第一志望です、と回答してからその意見を翻す(内定辞退の報告をする)日までのタイムラグがあればあるほど、辞退連絡を後回しにすればするほど、その報告を行うのはどんどんつらくなってきます。
そんなつらい思いをする位ならば、冒頭の「第一志望ですか?」という質問に対して、選考では不利になるであろうことも受け入れた上で、正直に現状の転職活動について打ち明ける、ということも一手です。

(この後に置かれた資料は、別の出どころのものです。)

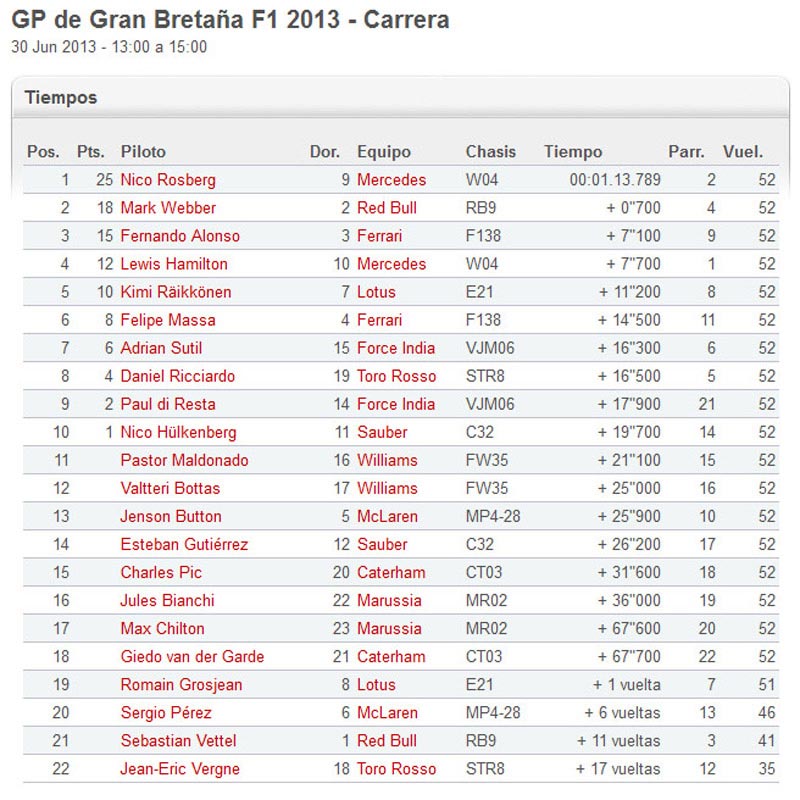Select Lewis Hamilton link
Viewport: 800px width, 800px height.
173,264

どこかで帳尻を合わせないといけなくなるわけですから、最初から全てを正直に伝える、という策は本来あるべき姿だとは思います。
あくまでも身体はひとつ
どれだけ内定を複数獲得するとしても、身体はひとつ。転職できる先も1社だけです。恋愛と同じですよね。そう考えると、「落ちるかもしれない」リスクを怖れるあまり、どこに対しても八方美人で「御社が第一志望です!」とPRしまくるのはいかがなものでしょうか。

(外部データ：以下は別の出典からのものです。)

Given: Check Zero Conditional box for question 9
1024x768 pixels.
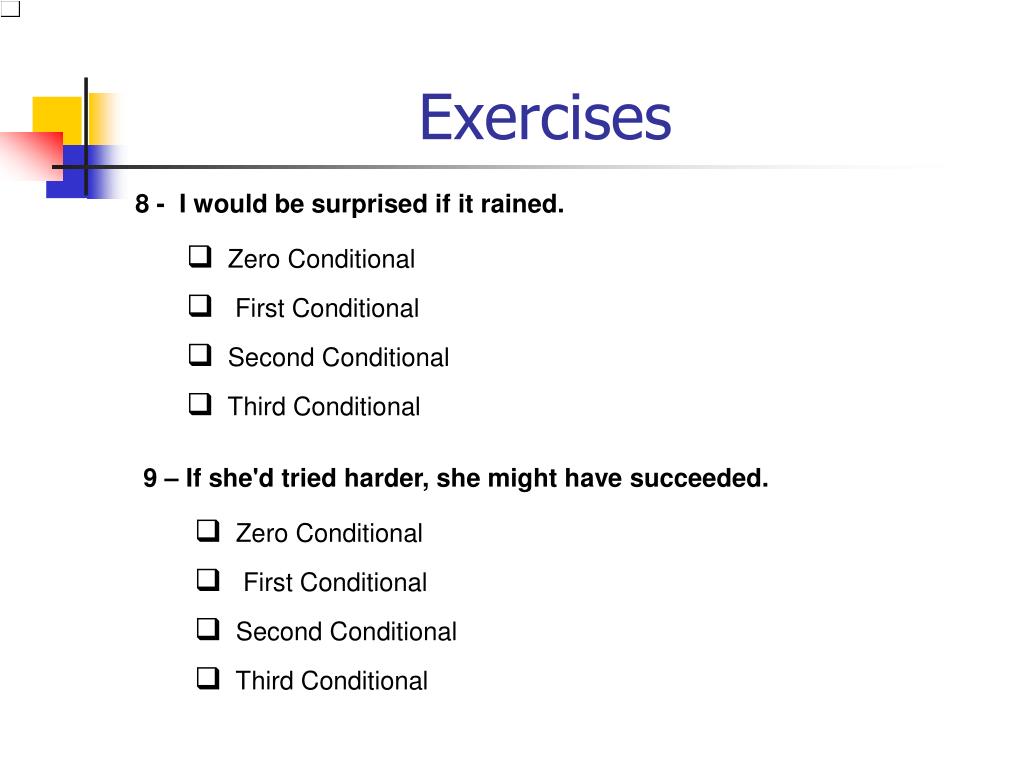Looking at the screenshot, I should pyautogui.click(x=208, y=531).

選択肢が増えてきた時点で、ある程度自分の本音をしっかり確認し、もし全ての企業から内定が出るとしたら、一番興味があるのはどの企業なのか、自分の意思で決めておくべきでしょう。
「内定が出たところへ行く」というのは、自分の人生でありながらあまりにも受け身的な考え方ではないでしょうか。
自分の意思で優先順位を決め、もし下位の企業の選考時に「当社が第一志望ですか?」という質問を受けた際には、割り切ってしまって「いえ、他にも選考中の企業があります」と回答する勇気を持つことも大切だと思います。

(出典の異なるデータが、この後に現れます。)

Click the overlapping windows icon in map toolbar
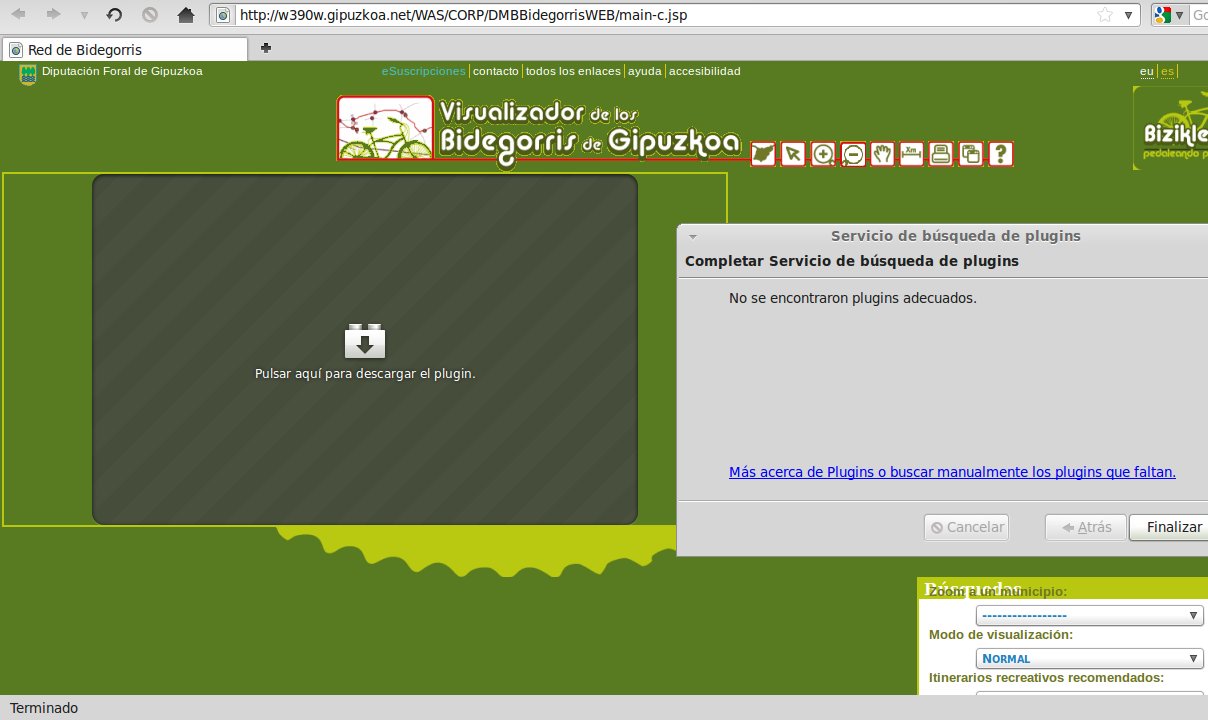 click(971, 154)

もちろん、その際にもマナーを踏まえた伝え方、というのは最低限の礼儀ではありますが。
転職活動中は、あくまで内定を獲得することがゴールだと感じているため、悩ましい質問にはなると思います。
しかし、よくある質問の一例ですから、この類の質問が飛んできた際にはどう答えるのか、それはあらかじめ準備しておくべきではないでしょうか。